In the corporate world, governance refers to the way in which the organization is directed, administered, and controlled. It’s about ensuring the correct policies, processes, and procedures are in place to run a company – and then clearly communicating these policies to company members.
IT governance, one subset of overall corporate governance, provides a crucial supporting role by continually reviewing, enforcing, and improving governance processes and standards. Of course, IT has to adhere to its own governance requirements as well. Let’s take a look at some of the governance requirements financial services institutions (FSIs) in Singapore face when migrating IT operations into an outsourced or public cloud environment. These are the minimum governance operations that regulators will be expecting to find at an FSI in Singapore:
- Board and senior management accountability: CEO and executive board are engaged in governance at the top level
- Business and IT strategy alignment: Senior IT management is involved in how technology will support a company’s business goals and strategy
- Organization structure: Senior management must ensure that there is an appropriate IT governance structure in place with the right bodies to steer and manage the organization
- Policies: Written policies are required to document governance standards and procedures
- Processes and procedures: Procedures turn policies into actionable management processes that IT runs on a daily basis. Examples include a risk management framework and incident and vendor management
- Controls: Administrative, technical, and physical controls set by an organization’s policies and procedures
- Training and awareness: Ensuring staff is trained to operate and comply with controls, and are kept aware of potential threats
- Audit: A strong internal and external audit is required to check processes and procedures to ensure that the administration’s governance approach is robust and prepared for regulatory inspections
It is important to note that in the recently updated guidelines, the Monetary Authority of Singapore (MAS) described the use of the public cloud as a form of outsourcing, and as such, cloud vendors need to be closely managed and monitored. These requirements can be found in the MAS Guidelines on Outsourcing Risk Management.

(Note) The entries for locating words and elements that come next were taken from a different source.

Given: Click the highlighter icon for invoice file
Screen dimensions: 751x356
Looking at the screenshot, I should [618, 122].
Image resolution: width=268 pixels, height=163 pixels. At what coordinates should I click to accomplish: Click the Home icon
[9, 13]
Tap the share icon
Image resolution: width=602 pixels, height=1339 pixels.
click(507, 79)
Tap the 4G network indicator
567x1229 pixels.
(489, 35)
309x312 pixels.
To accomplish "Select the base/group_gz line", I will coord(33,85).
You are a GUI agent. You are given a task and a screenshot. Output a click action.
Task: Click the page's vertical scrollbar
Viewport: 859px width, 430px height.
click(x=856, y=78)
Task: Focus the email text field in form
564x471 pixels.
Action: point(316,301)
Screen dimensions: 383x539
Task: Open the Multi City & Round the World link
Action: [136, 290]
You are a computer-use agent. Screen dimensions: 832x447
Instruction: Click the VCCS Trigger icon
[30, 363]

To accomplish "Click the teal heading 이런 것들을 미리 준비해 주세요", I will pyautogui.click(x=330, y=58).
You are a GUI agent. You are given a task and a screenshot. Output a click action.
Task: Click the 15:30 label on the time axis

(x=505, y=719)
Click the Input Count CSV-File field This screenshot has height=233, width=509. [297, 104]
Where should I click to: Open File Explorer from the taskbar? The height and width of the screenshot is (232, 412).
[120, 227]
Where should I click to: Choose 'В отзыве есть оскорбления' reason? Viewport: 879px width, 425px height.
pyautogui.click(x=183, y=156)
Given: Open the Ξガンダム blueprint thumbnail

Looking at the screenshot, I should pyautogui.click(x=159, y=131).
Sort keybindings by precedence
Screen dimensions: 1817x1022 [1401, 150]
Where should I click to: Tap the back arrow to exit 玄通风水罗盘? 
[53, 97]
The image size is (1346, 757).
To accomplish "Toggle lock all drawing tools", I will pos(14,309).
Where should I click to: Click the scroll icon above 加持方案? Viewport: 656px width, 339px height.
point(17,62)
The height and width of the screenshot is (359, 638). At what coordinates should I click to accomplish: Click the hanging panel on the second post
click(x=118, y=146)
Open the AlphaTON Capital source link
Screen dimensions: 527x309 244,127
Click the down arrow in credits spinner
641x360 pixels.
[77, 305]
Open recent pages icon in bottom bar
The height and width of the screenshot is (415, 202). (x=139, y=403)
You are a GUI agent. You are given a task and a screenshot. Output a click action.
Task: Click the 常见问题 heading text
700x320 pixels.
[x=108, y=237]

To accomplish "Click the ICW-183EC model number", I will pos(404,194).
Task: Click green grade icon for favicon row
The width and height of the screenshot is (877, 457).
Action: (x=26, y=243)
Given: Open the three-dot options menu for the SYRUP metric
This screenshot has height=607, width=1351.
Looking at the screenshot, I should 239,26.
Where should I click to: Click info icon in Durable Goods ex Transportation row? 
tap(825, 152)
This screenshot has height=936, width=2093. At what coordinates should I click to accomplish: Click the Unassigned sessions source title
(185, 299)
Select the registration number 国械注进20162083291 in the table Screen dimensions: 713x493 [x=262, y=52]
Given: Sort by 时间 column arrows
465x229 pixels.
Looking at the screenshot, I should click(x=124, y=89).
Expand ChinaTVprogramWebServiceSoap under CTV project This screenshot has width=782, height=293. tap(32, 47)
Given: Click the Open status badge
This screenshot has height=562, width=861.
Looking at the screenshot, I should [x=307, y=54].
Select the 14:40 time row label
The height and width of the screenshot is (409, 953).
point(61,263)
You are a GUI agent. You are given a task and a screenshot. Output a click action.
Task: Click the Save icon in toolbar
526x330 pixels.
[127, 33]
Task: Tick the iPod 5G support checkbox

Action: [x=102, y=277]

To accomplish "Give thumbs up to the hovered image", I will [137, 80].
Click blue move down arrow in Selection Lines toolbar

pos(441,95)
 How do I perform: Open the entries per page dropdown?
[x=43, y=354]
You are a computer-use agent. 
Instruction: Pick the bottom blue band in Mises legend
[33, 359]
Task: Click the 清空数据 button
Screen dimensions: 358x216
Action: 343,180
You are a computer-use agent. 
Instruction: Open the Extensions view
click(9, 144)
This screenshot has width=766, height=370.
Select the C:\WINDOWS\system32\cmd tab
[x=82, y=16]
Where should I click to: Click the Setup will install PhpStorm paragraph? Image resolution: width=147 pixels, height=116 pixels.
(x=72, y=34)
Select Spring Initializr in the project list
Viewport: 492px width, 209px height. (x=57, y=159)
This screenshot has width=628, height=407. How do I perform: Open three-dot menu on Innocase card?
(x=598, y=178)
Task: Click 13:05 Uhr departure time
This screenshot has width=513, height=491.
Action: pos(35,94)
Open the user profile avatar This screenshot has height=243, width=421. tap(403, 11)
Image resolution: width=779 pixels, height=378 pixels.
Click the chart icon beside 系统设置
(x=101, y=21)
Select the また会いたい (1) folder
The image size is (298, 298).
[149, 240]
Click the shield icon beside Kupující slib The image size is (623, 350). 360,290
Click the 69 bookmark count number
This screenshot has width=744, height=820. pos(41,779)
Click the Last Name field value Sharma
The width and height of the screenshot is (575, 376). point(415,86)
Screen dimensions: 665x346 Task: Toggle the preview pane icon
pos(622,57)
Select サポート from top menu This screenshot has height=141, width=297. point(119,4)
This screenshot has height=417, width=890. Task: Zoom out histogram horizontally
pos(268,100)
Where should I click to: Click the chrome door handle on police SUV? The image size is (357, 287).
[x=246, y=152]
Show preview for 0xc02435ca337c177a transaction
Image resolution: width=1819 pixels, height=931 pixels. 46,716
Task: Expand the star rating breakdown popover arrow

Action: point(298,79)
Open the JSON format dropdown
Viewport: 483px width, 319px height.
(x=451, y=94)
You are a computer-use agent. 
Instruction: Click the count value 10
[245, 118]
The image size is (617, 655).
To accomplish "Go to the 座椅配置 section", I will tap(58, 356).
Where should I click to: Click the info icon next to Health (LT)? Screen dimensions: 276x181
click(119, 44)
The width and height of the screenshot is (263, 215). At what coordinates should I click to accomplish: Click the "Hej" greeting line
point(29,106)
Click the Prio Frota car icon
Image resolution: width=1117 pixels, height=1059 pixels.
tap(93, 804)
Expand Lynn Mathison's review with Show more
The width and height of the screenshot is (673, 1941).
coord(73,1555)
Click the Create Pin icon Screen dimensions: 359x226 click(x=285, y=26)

With heavy regulations surrounding FSIs in Singapore, the industry’s adoption of public cloud has been understandably slow but not impossible. Compliance requirements are in place to guide innovation and adoption, not to stifle it. A comprehensive and clearly communicated governance framework can make complying to these regulations much more manageable. We’ll be diving into specific regulations in the APAC region, like Monetary Authority of Singapore and Technology Risk Management Guidelines in an upcoming blog post in this series.